Il délirait. Thract enleva donc sa veste extérieure et en ceignit Mobiy comme d’une écharpe. La créature représentait environ quatre-vingts livres de poids mort – et bien mort – mais ils descendaient, à présent, et Sherkaner Underhill suivait sans protester ; tout au plus avait-il de temps à autre besoin qu’on le remette sur les marches. Qu’est-ce que vous pourriez faire de plus, hein, colonel ? L’Ennemi embusqué était finalement passé à l’action. Thract contempla les ruines fumantes de l’autre côté de la caldeira. La destruction avait dû vraisemblablement se répéter sur l’altiplano, anéantissant les défenses stratégiques du Roi.

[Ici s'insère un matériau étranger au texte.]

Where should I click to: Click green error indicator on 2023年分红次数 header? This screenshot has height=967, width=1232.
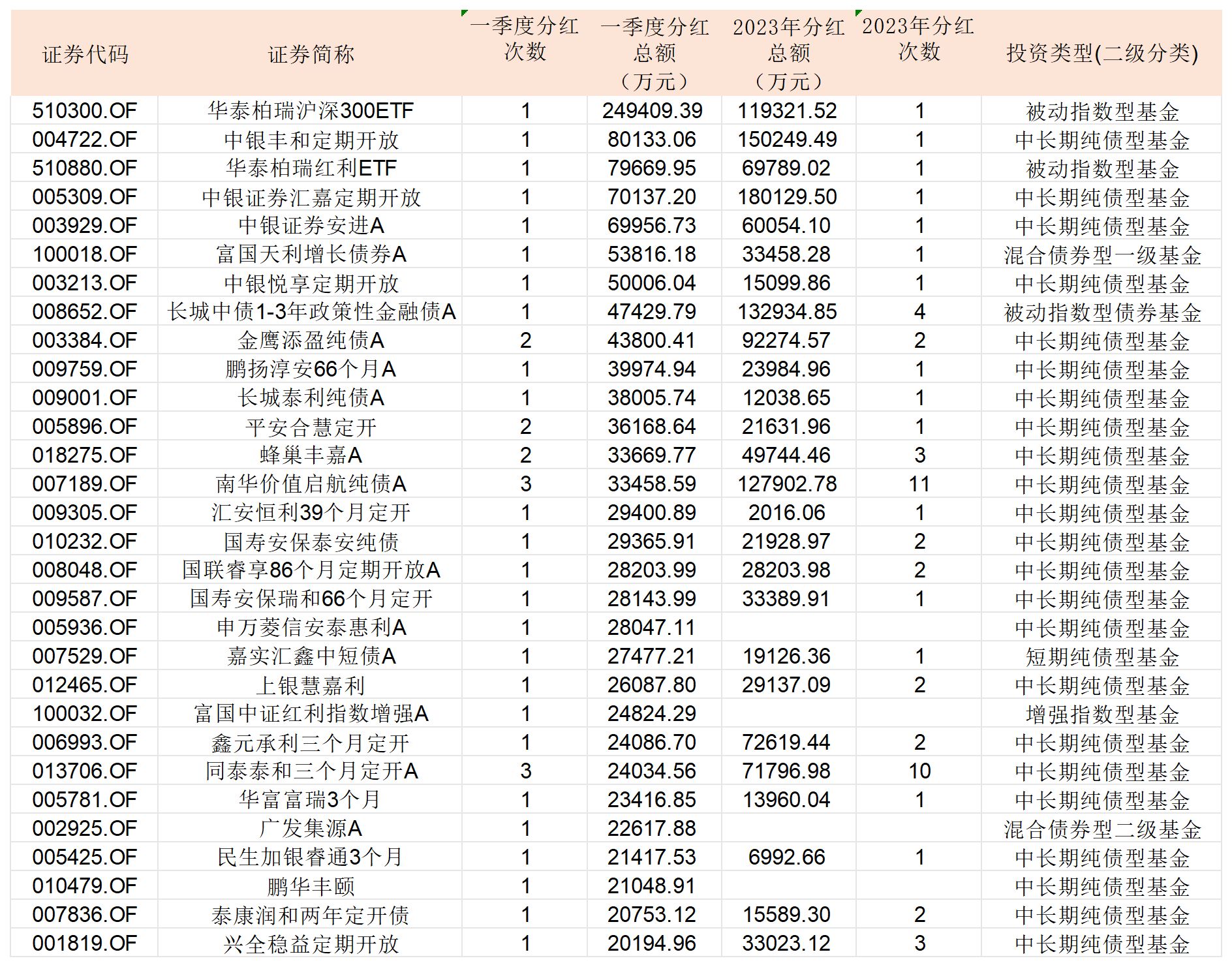tap(859, 13)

Le Haut-Commandement avait été atomisé, sans aucun doute. Il était trop tard pour faire quoi que ce soit.

Cinquante-sept

La navette décolla de l’agglomérat L1. En dessous d’eux, l’embouchure de C745 était ouverte, exhalant de l’air et des particules de glace. Sans l’aide de Qiwi, ils seraient encore emmurés derrière le couvercle étanche de la conduite. L’atterrissage de Qiwi et l’arrimage précis du sas étaient un exploit que même des zombies bien dirigés n’auraient peut-être pas réussi.

Nau posa doucement Ali Lin sur le siège avant à côté de Qiwi. Abandonnant un instant les commandes, elle se retourna, les traits bouleversés par le chagrin.

— Papa ? Papa ?

Elle tendit la main pour lui prendre le pouls, et son expression s’adoucit très légèrement.

— Je crois qu’il s’en sortira, Qiwi. Écoute, il y a de l’automatisation médicale en L1-A, et…

Qiwi se remit sur son siège.

— L’arsenal…

Mais son regard ne quittait pas son père. Après un moment d’horreur, elle basculait insensiblement dans la méditation. Brusquement, elle détourna les yeux et hocha la tête.

— Oui.

La navette accéléra sur ses modestes réacteurs auxiliaires, et Nau et ses nervis s’empressèrent de s’accrocher aux sangles de maintien. Qiwi passait en pilotage manuel, désactivant l’automatisation placide du véhicule.

— Qu’est-ce qui s’est passé, Tomas ? Nous avons encore une chance ?

— Je crois bien. Si nous pouvons entrer dans L1-A.

Il lui raconta l’histoire de la trahison – entièrement vraie, sauf en ce qui concernait Ali Lin.

Qiwi cabra la navette en douceur avant le freinage d’approche. Mais quand elle parla, elle sanglotait presque.